Pour la première fois, le royaume chérifien s’impose en 2025 comme l’économie la plus industrialisée d’Afrique, selon un rapport de la Banque africaine de développement (BAD). Ce classement s’explique à la fois par le recul sud‑africain et par une stratégie pro‑industrie engagée depuis deux décennies.
La BAD met en avant les réussites du modèle marocain : hausse des investissements publics et étrangers, essor des zones industrielles et infrastructures connectées, notamment autour du port de Tanger Med, désormais premier port africain.

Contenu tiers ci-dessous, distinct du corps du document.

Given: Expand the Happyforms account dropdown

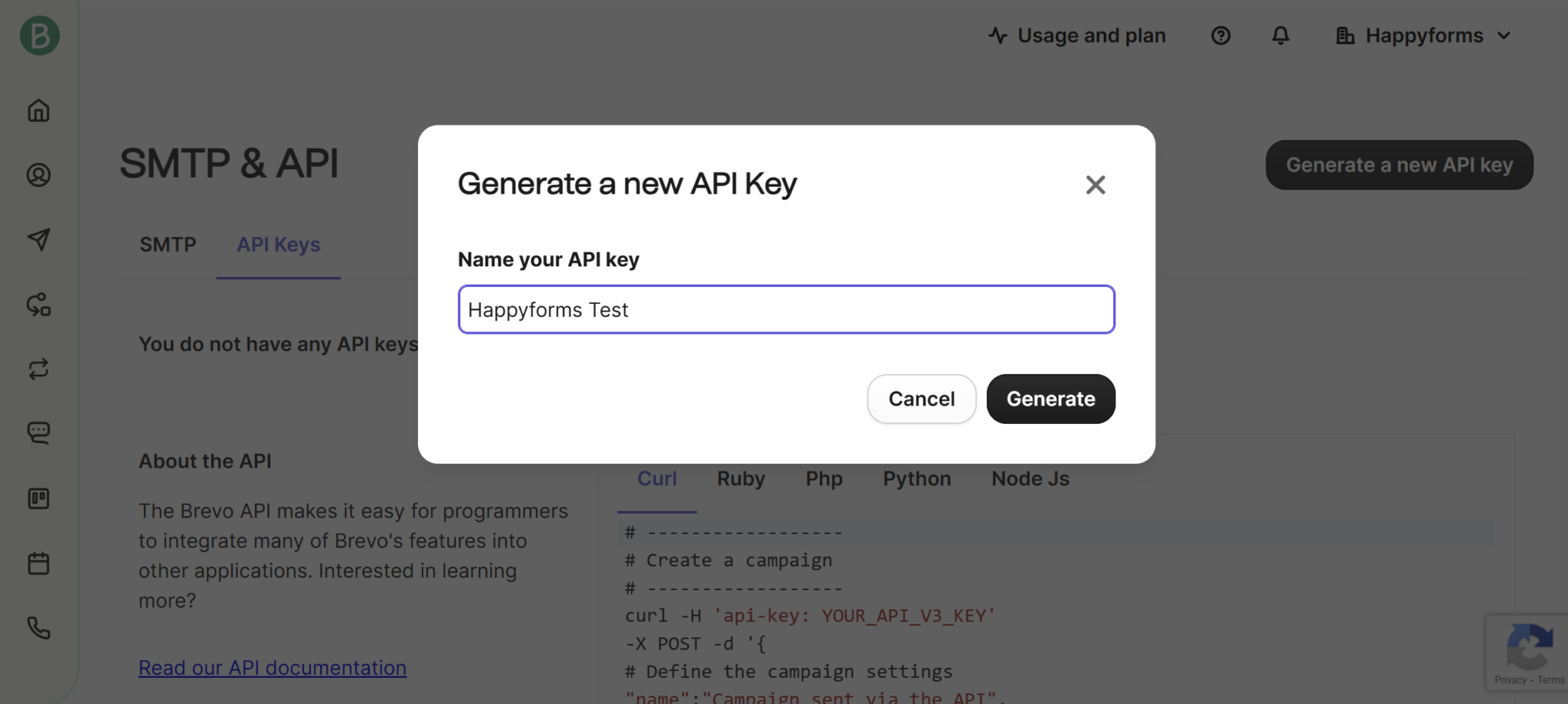Looking at the screenshot, I should point(1424,36).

L’industrie marocaine ne se limite plus aux phosphates et à l’automobile : l’aéronautique s’affirme comme un pilier majeur. « Chaque avion produit après 2005 comporte au moins une pièce essentielle fabriquée au Maroc », rappelle Abdelmalek Alaoui, président de l’Institut marocain d’intelligence stratégique et auteur de Maroc, le défi de la puissance.

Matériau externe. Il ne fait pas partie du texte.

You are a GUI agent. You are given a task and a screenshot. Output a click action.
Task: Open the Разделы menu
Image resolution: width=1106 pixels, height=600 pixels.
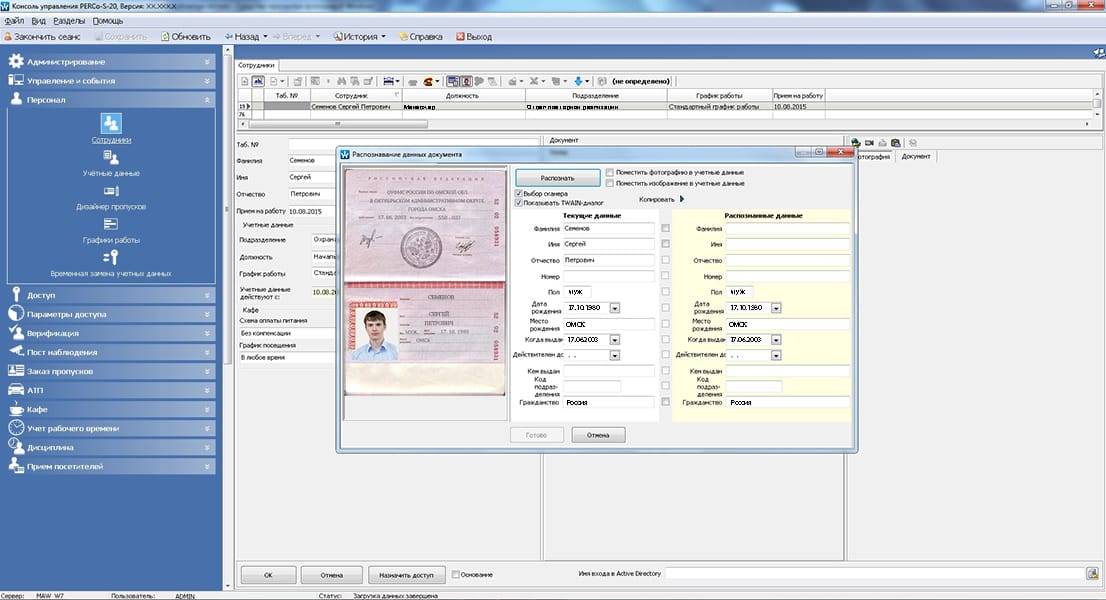click(x=68, y=21)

Des disparités persistantes
Selon Alaoui, « lorsqu’un pays investit massivement dans des infrastructures de qualité — ports, télécoms, connectivité —, il attire des investisseurs internationaux et nationaux ; c’est ainsi qu’il change de catégorie ».
Mais le défi reste entier : faire profiter l’ensemble du territoire de cette réussite industrielle. « Il y a un Maroc qui gagne, celui des ports et de la mondialisation, et un Maroc des franges, des territoires », souligne‑t‑il.
Derrière la performance, les inégalités sociales demeurent fortes. Un autre rapport de la BAD publié en mai indique que, malgré le dynamisme entrepreneurial, le pays peine encore à créer suffisamment d’emplois pour sa population.